● REQUIRED WORK
Print nothing except the lines of the listing below from the line with "Where should I click to: Switch" to the line with "Given: Go to", each exactly as written, both ends included.

[Start of section]

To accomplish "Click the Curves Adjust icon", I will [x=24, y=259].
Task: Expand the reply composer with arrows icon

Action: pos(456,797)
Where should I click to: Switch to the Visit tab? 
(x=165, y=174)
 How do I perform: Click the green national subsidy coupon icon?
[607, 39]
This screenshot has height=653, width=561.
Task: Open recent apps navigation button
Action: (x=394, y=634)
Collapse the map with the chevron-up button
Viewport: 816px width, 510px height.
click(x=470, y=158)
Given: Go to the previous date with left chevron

[End of section]
[Start of section]

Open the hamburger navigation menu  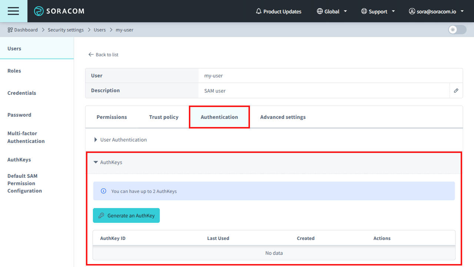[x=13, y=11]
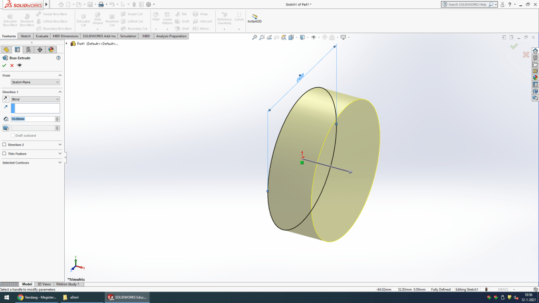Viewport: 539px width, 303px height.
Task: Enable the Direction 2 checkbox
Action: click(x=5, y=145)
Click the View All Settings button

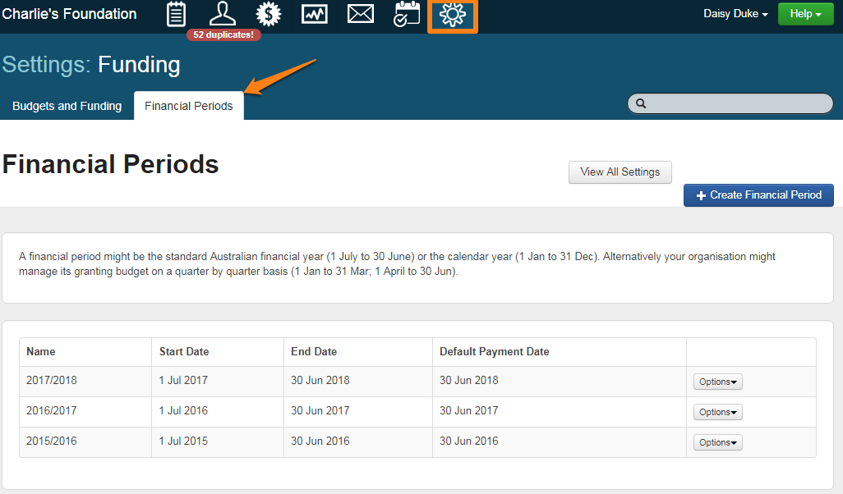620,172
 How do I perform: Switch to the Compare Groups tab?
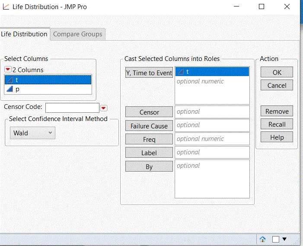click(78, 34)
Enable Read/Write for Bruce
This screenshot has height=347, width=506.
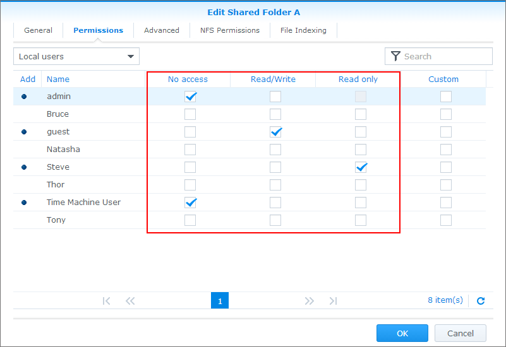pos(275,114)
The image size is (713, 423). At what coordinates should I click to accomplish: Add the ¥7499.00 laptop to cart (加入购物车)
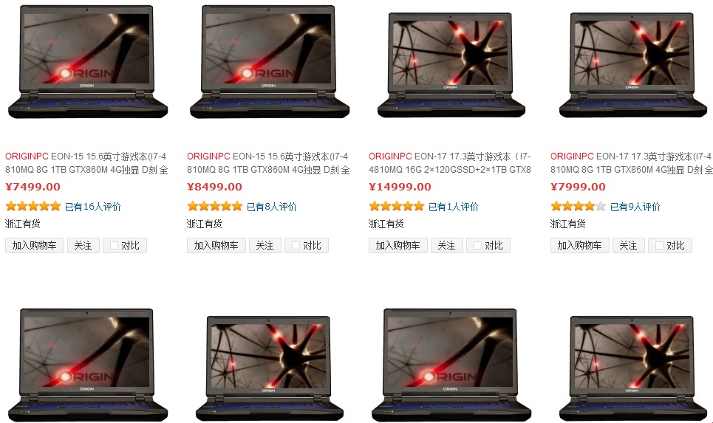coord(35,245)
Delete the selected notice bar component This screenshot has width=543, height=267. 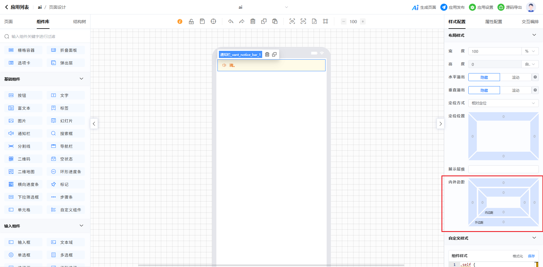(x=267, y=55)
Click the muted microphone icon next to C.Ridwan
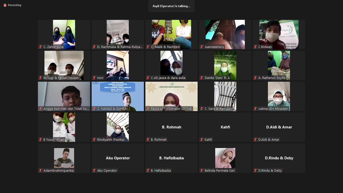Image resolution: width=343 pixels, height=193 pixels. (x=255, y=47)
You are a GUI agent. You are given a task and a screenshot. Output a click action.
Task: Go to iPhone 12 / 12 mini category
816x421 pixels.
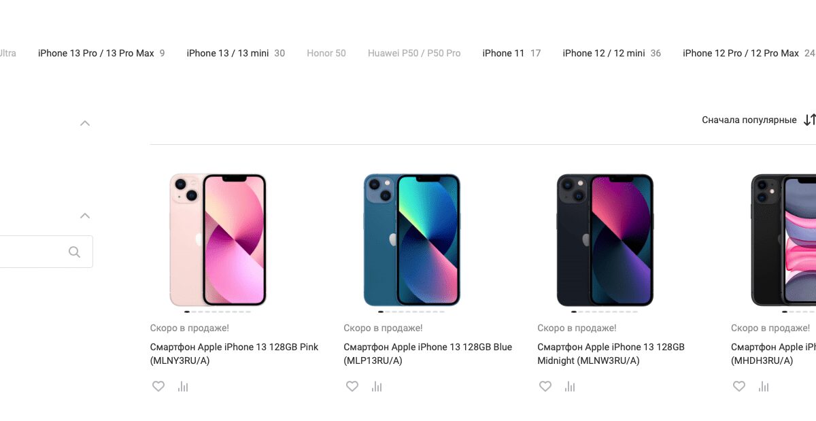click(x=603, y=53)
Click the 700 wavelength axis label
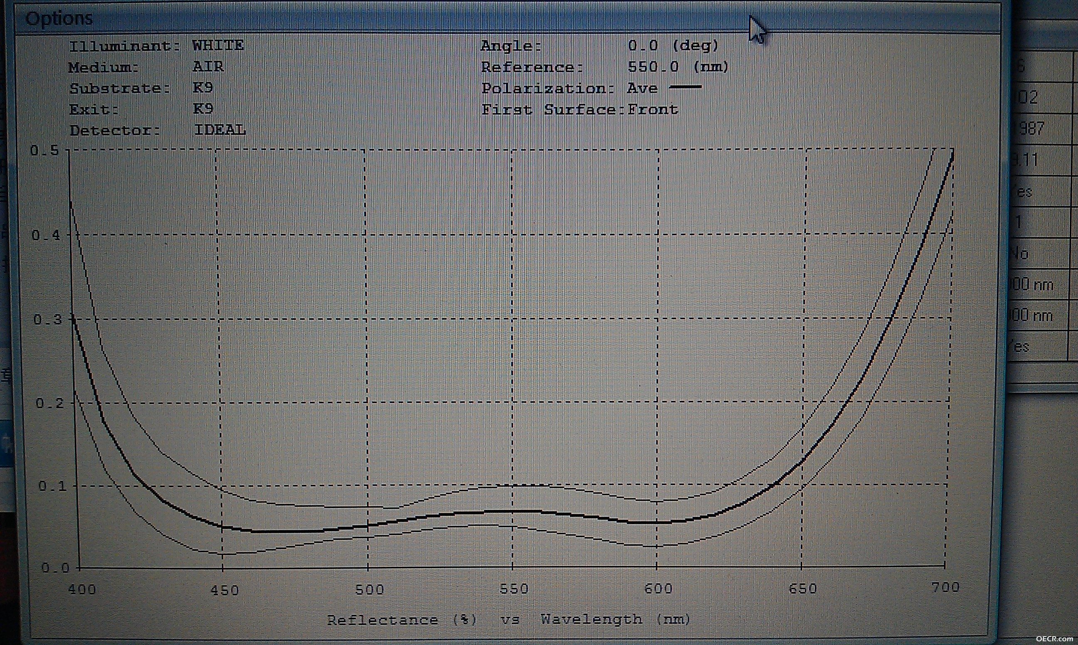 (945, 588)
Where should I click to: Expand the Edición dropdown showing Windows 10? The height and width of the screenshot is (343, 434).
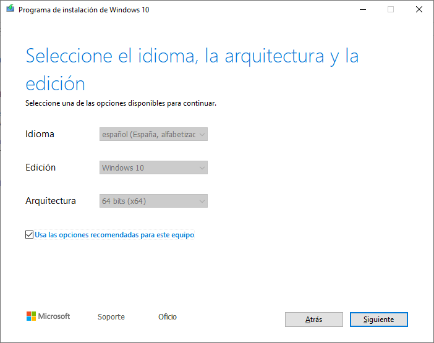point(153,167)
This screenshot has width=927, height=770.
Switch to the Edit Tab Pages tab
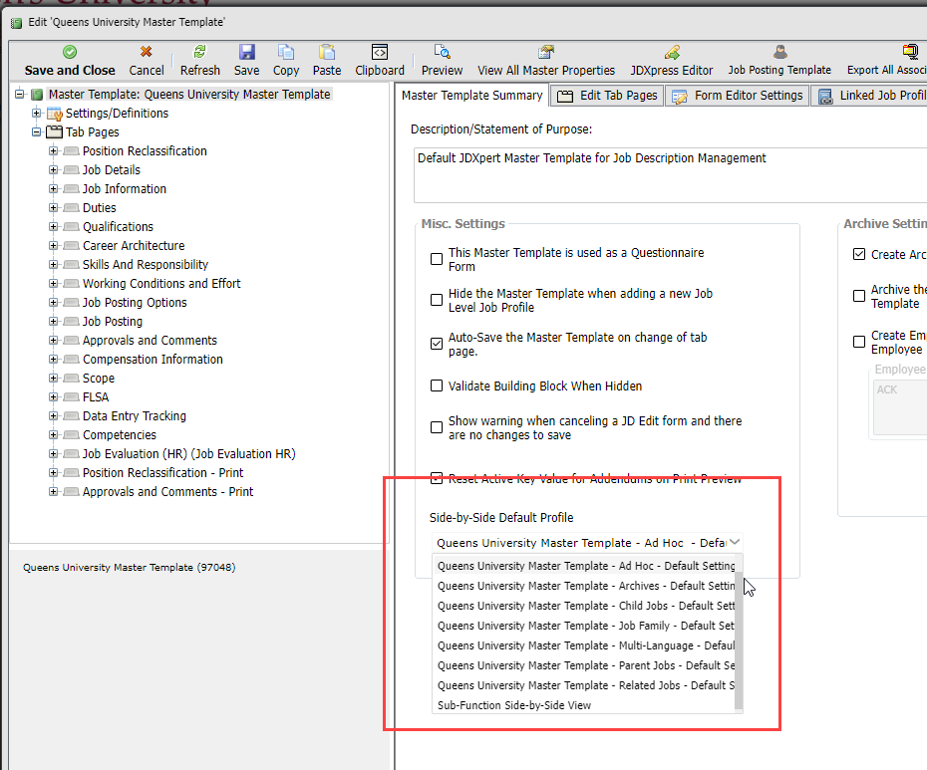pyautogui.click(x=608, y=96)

[End of section]

● EXERCISE RESULT
Where should I click to: Switch to the Visit tab? 
(x=165, y=174)
 How do I perform: Click the green national subsidy coupon icon?
[607, 39]
This screenshot has height=653, width=561.
Task: Open recent apps navigation button
Action: (x=394, y=634)
Collapse the map with the chevron-up button
Viewport: 816px width, 510px height.
click(x=470, y=158)
Given: Go to the previous date with left chevron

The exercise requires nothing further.